- _The task_: Convert the records below into a Markdown table with the columns Row and Line, giving each nonblank line its own numbered row and omitting blank lines.

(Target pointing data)
***

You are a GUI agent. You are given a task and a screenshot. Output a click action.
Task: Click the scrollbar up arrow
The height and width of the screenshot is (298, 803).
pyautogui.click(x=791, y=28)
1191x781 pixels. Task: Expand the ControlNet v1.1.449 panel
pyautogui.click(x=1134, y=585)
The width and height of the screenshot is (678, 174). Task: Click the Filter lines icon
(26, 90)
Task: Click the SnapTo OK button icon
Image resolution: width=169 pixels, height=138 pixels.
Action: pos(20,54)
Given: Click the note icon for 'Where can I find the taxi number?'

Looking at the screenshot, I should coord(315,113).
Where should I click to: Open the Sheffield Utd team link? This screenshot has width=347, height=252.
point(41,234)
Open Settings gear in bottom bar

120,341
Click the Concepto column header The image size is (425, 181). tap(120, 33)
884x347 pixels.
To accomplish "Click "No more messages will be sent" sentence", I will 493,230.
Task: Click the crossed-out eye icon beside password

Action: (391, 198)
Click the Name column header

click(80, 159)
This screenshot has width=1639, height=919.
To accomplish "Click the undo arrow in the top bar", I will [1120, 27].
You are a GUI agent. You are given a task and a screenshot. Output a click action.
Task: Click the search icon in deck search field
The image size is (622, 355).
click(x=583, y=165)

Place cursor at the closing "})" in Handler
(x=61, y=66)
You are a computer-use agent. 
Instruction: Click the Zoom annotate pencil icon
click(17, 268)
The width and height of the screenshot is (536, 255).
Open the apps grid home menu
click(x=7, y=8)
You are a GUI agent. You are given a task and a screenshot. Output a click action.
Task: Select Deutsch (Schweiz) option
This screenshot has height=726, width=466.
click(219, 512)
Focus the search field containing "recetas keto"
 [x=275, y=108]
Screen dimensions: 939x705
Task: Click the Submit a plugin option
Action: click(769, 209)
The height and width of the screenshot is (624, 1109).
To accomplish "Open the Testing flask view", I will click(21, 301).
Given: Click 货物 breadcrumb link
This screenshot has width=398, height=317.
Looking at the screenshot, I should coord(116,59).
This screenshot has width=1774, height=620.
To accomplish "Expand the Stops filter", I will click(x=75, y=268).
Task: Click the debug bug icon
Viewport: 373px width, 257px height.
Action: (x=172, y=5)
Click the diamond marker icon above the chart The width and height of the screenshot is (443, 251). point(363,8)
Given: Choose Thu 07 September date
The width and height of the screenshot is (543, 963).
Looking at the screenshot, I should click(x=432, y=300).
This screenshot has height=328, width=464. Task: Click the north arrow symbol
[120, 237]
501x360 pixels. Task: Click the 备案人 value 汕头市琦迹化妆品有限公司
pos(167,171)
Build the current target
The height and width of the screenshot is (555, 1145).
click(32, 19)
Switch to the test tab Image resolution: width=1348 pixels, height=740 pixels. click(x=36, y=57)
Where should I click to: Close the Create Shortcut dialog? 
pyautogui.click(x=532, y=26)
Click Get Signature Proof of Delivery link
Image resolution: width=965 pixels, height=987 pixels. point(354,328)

***

- _Solution below_:
| Row | Line |
|---|---|
| 1 | You are a GUI agent. You are given a task and a screenshot. Output a click action. |
| 2 | Task: Click the scrollbar up arrow |
| 3 | The height and width of the screenshot is (298, 803). |
| 4 | pyautogui.click(x=791, y=28) |
| 5 | 1191x781 pixels. Task: Expand the ControlNet v1.1.449 panel |
| 6 | pyautogui.click(x=1134, y=585) |
| 7 | The width and height of the screenshot is (678, 174). Task: Click the Filter lines icon |
| 8 | (26, 90) |
| 9 | Task: Click the SnapTo OK button icon |
| 10 | Image resolution: width=169 pixels, height=138 pixels. |
| 11 | Action: pos(20,54) |
| 12 | Given: Click the note icon for 'Where can I find the taxi number?' |
| 13 | Looking at the screenshot, I should coord(315,113). |
| 14 | Where should I click to: Open the Sheffield Utd team link? This screenshot has width=347, height=252. |
| 15 | point(41,234) |
| 16 | Open Settings gear in bottom bar |
| 17 | 120,341 |
| 18 | Click the Concepto column header The image size is (425, 181). tap(120, 33) |
| 19 | 884x347 pixels. |
| 20 | To accomplish "Click "No more messages will be sent" sentence", I will 493,230. |
| 21 | Task: Click the crossed-out eye icon beside password |
| 22 | Action: (391, 198) |
| 23 | Click the Name column header |
| 24 | click(80, 159) |
| 25 | This screenshot has width=1639, height=919. |
| 26 | To accomplish "Click the undo arrow in the top bar", I will [1120, 27]. |
| 27 | You are a GUI agent. You are given a task and a screenshot. Output a click action. |
| 28 | Task: Click the search icon in deck search field |
| 29 | The image size is (622, 355). |
| 30 | click(x=583, y=165) |
| 31 | Place cursor at the closing "})" in Handler |
| 32 | (x=61, y=66) |
| 33 | You are a computer-use agent.  |
| 34 | Instruction: Click the Zoom annotate pencil icon |
| 35 | click(17, 268) |
| 36 | The width and height of the screenshot is (536, 255). |
| 37 | Open the apps grid home menu |
| 38 | click(x=7, y=8) |
| 39 | You are a GUI agent. You are given a task and a screenshot. Output a click action. |
| 40 | Task: Select Deutsch (Schweiz) option |
| 41 | This screenshot has height=726, width=466. |
| 42 | click(219, 512) |
| 43 | Focus the search field containing "recetas keto" |
| 44 |  [x=275, y=108] |
| 45 | Screen dimensions: 939x705 |
| 46 | Task: Click the Submit a plugin option |
| 47 | Action: click(769, 209) |
| 48 | The height and width of the screenshot is (624, 1109). |
| 49 | To accomplish "Open the Testing flask view", I will click(21, 301). |
| 50 | Given: Click 货物 breadcrumb link |
| 51 | This screenshot has width=398, height=317. |
| 52 | Looking at the screenshot, I should coord(116,59). |
| 53 | This screenshot has width=1774, height=620. |
| 54 | To accomplish "Expand the Stops filter", I will click(x=75, y=268). |
| 55 | Task: Click the debug bug icon |
| 56 | Viewport: 373px width, 257px height. |
| 57 | Action: (x=172, y=5) |
| 58 | Click the diamond marker icon above the chart The width and height of the screenshot is (443, 251). point(363,8) |
| 59 | Given: Choose Thu 07 September date |
| 60 | The width and height of the screenshot is (543, 963). |
| 61 | Looking at the screenshot, I should click(x=432, y=300). |
| 62 | This screenshot has height=328, width=464. Task: Click the north arrow symbol |
| 63 | [120, 237] |
| 64 | 501x360 pixels. Task: Click the 备案人 value 汕头市琦迹化妆品有限公司 |
| 65 | pos(167,171) |
| 66 | Build the current target |
| 67 | The height and width of the screenshot is (555, 1145). |
| 68 | click(32, 19) |
| 69 | Switch to the test tab Image resolution: width=1348 pixels, height=740 pixels. click(x=36, y=57) |
| 70 | Where should I click to: Close the Create Shortcut dialog?  |
| 71 | pyautogui.click(x=532, y=26) |
| 72 | Click Get Signature Proof of Delivery link |
| 73 | Image resolution: width=965 pixels, height=987 pixels. point(354,328) |